Recently, I had a personal experience with an end of life situation. In an earlier post, I wrote about my beloved Aunt Marie passing. The bill she incurred while dying was horrific. I can see how the administration is touting end of life as a high cost element of reform. Here is what I saw. Marie is ninety-four. She has a multitude of physical problems that have made her last few months really miserable. She covered herself with a living will, and specific end of life instructions.  While helping her go to bed one evening, the attendant at her nursing home notice she was bleeding from her colostomy.  A hundred years ago, she would have simply bled to death at home. In a nursing home, the staff cries uncle and calls 911; why?  They are not equiped to handle a situation such as Marie’s. Why? She had prepared them with current instructions on the kind of treatment she wanted to keep her alive, yet they couldn’t grant her that request. They had to pass the ball to an emergency room. 

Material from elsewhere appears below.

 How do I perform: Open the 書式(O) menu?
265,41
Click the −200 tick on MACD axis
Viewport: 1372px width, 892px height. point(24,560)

The ER finds her bleeding and begins treatment  by giving her blood. The hospital asks the family if  she has a living will? The document printed on bright orange paper stands out in the chart sent along with her records from the nursing home. Does anyone read these things, do they care?  By this time, she was admitted and being given blood to extend her life. $$$$$.

I consults with my daughter and  several doctors.  We learn that any further procedure to learn the cause of her bleeding presents an extraordinary means, and a violation of her body for very little else but more pain and suffering.   Since I am her DPOA (durable power of attorney), I request she go into hospice. She was sent back to her home to die. She expired within five days. It is my belief that giving her blood only extended her life for a week. The cost was covered by Medicare and supplemental insurance. It is high, but not as high as it would have been had common sense not prevailed.

True health care reform is improving the system in place, not re-inventing the round wheel to  make it square. My approach to reform is a logical one. The approach , however, does not yield control of our lives  to the government. It rather, keeps our liberty and makes us responsible to fix the problem ourselves. We can do it.

I have my team already picked. I know with the people I have in mind, we could make true reform happen within three years. It would be a logical, lasting reform of the health care system which would be the model for the rest of the world. We would use good old Yankee ingenuity and diligence to solve the problem, not legislation. Why not give me the chance to “get-r-done?”

Let’s Have Some Competition

One of the arguments, I have heard about why we need big government run health care reform is that the evil insurance companies need some competition. Why is it that the insurance companies are restricted to practice in a specific state? Wouldn’t it make sense that the private sector would compete vigorously if they were allowed to?

My guess is that there have been problems with insurance claims in each state. Our law makers, in their infinite wisdom, and their drive to get re-elected, proposed new rules to protect us from those evil insurers. The result, fifty states with fifty different sets of rules about  how to run an insurance company. There went the competition between states.

If  uncle is really serious about health care reform, he would set up some simple standards for heath care insurance, similar to those used by Medicare supplements.  Why is it necessary to set up a totally unfair government run insurance company to compete against the private sector, when a simple set of standards would be enough?